**Available records**

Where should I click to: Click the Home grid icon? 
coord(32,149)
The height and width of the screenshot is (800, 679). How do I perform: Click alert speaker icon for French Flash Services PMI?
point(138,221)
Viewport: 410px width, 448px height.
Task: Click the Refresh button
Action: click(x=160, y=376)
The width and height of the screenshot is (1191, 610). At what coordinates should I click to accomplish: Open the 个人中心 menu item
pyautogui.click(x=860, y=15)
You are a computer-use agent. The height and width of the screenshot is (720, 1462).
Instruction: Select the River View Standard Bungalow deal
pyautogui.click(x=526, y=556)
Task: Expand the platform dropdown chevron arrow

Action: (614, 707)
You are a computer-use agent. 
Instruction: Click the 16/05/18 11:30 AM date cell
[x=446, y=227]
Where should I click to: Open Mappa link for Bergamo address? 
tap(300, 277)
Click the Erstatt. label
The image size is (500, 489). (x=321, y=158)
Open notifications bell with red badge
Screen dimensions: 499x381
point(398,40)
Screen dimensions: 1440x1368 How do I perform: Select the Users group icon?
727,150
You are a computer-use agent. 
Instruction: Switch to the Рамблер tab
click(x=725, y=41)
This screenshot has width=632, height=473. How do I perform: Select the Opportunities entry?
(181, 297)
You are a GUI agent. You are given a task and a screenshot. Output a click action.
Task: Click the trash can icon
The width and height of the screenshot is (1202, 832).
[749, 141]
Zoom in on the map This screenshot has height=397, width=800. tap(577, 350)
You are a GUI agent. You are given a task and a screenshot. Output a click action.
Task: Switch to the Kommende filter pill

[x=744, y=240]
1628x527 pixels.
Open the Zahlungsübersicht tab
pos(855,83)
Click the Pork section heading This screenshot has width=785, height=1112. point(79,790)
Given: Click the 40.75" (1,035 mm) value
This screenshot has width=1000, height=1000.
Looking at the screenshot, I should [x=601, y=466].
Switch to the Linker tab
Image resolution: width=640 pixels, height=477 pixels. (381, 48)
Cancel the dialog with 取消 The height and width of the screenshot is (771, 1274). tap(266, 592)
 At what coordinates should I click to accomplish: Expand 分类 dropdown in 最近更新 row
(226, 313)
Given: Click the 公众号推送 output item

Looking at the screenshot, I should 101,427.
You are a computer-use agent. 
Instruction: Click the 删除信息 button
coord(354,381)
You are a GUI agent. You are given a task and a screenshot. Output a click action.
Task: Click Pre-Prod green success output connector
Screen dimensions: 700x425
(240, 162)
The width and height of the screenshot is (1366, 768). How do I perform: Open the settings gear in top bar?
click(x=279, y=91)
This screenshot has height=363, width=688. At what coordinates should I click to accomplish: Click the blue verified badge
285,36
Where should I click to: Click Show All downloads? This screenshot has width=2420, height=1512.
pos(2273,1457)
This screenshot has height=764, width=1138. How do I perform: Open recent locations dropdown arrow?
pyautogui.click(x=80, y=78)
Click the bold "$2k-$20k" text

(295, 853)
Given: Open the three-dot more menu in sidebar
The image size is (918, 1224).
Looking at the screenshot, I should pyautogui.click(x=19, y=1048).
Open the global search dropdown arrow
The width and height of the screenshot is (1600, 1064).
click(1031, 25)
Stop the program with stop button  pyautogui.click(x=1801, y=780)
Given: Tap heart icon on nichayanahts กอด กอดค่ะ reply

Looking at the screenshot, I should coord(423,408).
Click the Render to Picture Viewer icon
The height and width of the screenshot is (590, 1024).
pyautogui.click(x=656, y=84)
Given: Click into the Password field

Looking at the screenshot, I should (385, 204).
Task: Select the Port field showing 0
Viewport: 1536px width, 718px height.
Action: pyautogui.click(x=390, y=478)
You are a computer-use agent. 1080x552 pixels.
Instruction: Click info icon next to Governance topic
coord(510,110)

**Task statement**
Reproduce exactly the first line of the listing and every line after it, through the one containing "1628x527 pixels.". Nothing else belongs in the output.

**Task response**
Where should I click to: Click the Home grid icon? 
coord(32,149)
The height and width of the screenshot is (800, 679). How do I perform: Click alert speaker icon for French Flash Services PMI?
point(138,221)
Viewport: 410px width, 448px height.
Task: Click the Refresh button
Action: click(x=160, y=376)
The width and height of the screenshot is (1191, 610). At what coordinates should I click to accomplish: Open the 个人中心 menu item
pyautogui.click(x=860, y=15)
You are a computer-use agent. The height and width of the screenshot is (720, 1462).
Instruction: Select the River View Standard Bungalow deal
pyautogui.click(x=526, y=556)
Task: Expand the platform dropdown chevron arrow

Action: (614, 707)
You are a computer-use agent. 
Instruction: Click the 16/05/18 11:30 AM date cell
[x=446, y=227]
Where should I click to: Open Mappa link for Bergamo address? 
tap(300, 277)
Click the Erstatt. label
The image size is (500, 489). (x=321, y=158)
Open notifications bell with red badge
Screen dimensions: 499x381
point(398,40)
Screen dimensions: 1440x1368 How do I perform: Select the Users group icon?
727,150
You are a computer-use agent. 
Instruction: Switch to the Рамблер tab
click(x=725, y=41)
This screenshot has width=632, height=473. How do I perform: Select the Opportunities entry?
(181, 297)
You are a GUI agent. You are given a task and a screenshot. Output a click action.
Task: Click the trash can icon
The width and height of the screenshot is (1202, 832).
[749, 141]
Zoom in on the map This screenshot has height=397, width=800. tap(577, 350)
You are a GUI agent. You are given a task and a screenshot. Output a click action.
Task: Switch to the Kommende filter pill

[x=744, y=240]
1628x527 pixels.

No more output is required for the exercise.